Grande Encyclopédie Larousse 1971-1976Éd. 1971-1976
C

chanson (suite)

Ce renouvellement de la chanson bénéficie de nouveaux moyens de diffusion : le cinéma parlant (le Chanteur de jazz et le Fou chantant, d’Al Jolson, sont projetés à Paris en 1928), la radio et le disque. Ainsi, Jean Sablon (dont l’interprétation du Pont d’Avignon en jazz est restée un modèle) est le premier chanteur français à utiliser toutes les ressources d’un nouvel « instrument », le micro.

Charles Trenet

Né à Narbonne en 1913, Trenet est d’abord décorateur aux studios de Joinville. Il monte un numéro de duettistes avec Johnny Hess (1933-1936), puis criante seul à partir de 1937.

Sur les instances de l’éditeur Raoul Breton, Maurice Chevalier (1888-1972), dont la popularité est alors considérable, accepte de créer Y’ a d’ la joie et rend ainsi célèbre le jeune auteur-compositeur, qu’il présente au public du Casino de Paris. Trenet obtient un prix du Disque avec Boum (1938) et s’impose définitivement avec Je chante, la Route enchantée, Fleur bleue.

Son exubérance d’interprète le fait surnommer « le Fou chantant ». Mais sa fougue séduit la jeunesse. Les thèmes de ses chansons correspondent aux aspirations des travailleurs qui viennent de découvrir la nature grâce aux conquêtes sociales du Front populaire. Ses œuvres réunissent la poésie et la cocasserie, la nostalgie et la loufoquerie en des images parfois insolites, comme si cet ami de Max Jacob avait popularisé le surréalisme (la Folle Complainte, Une noix). Ch. Trenet a poursuivi sa carrière bien après la Seconde Guerre mondiale, la plupart de ses chansons devenant de grands succès internationaux, comme la Mer, l’Ame des poètes, Coin de rue, etc.


« Amour-Toujours », mélodrame et réalisme

Mais la radio des années 30 diffuse aussi avec succès un répertoire plus conventionnel : Berthe Sylva, qui interprète des chansons mélodramatiques (les Roses blanches), reçoit 16 000 lettres d’auditeurs après une émission à Radio-Toulouse. Les chansons d’amour restent les plus nombreuses, et elles sont loin d’avoir toutes la légèreté de la Fleur bleue de Trenet.

### À faire
1. Relevez toutes les personnes nommées dans l'extrait sur la chanson.
2. Reproduisez fidèlement le passage de l'extrait sur la chanson qui va de « Ce renouvellement de » jusqu'à « partir de 1937. ».
Appuyez-vous uniquement sur l'extrait sur la chanson.

### Données recueillies
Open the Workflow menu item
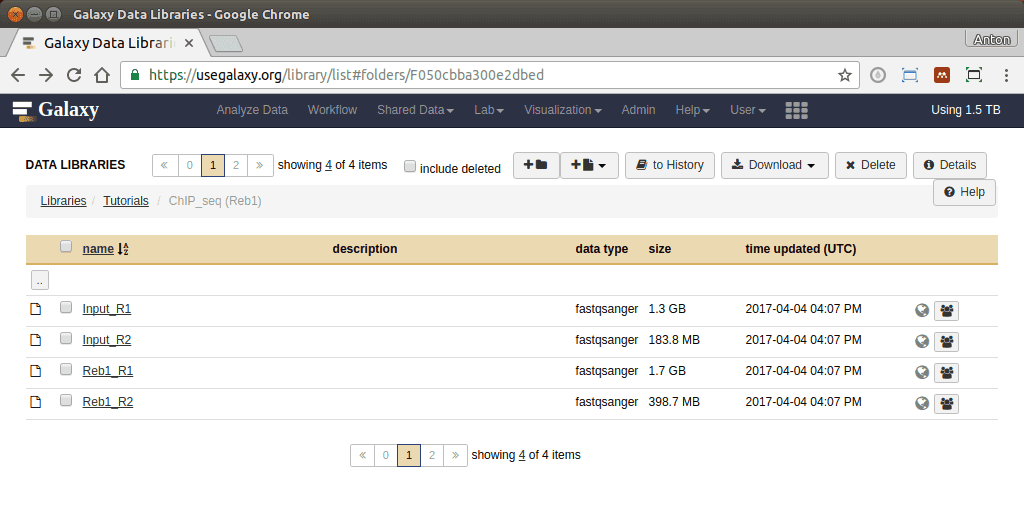The image size is (1024, 511). (332, 110)
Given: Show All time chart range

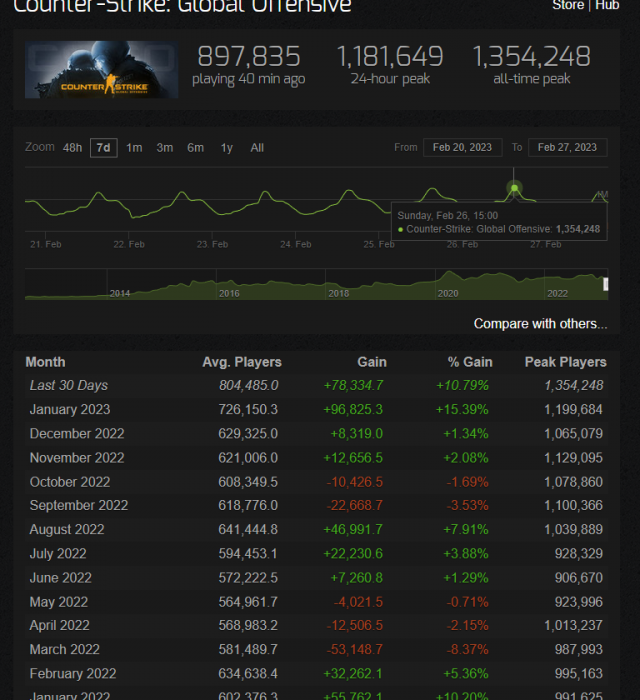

### Réponses
1. Al Jolson, Jean Sablon, Charles Trenet, Johnny Hess, Raoul Breton, Maurice Chevalier, Max Jacob, Berthe Sylva

2.
Ce renouvellement de la chanson bénéficie de nouveaux moyens de diffusion : le cinéma parlant (le Chanteur de jazz et le Fou chantant, d’Al Jolson, sont projetés à Paris en 1928), la radio et le disque. Ainsi, Jean Sablon (dont l’interprétation du Pont d’Avignon en jazz est restée un modèle) est le premier chanteur français à utiliser toutes les ressources d’un nouvel « instrument », le micro.

Charles Trenet

Né à Narbonne en 1913, Trenet est d’abord décorateur aux studios de Joinville. Il monte un numéro de duettistes avec Johnny Hess (1933-1936), puis criante seul à partir de 1937.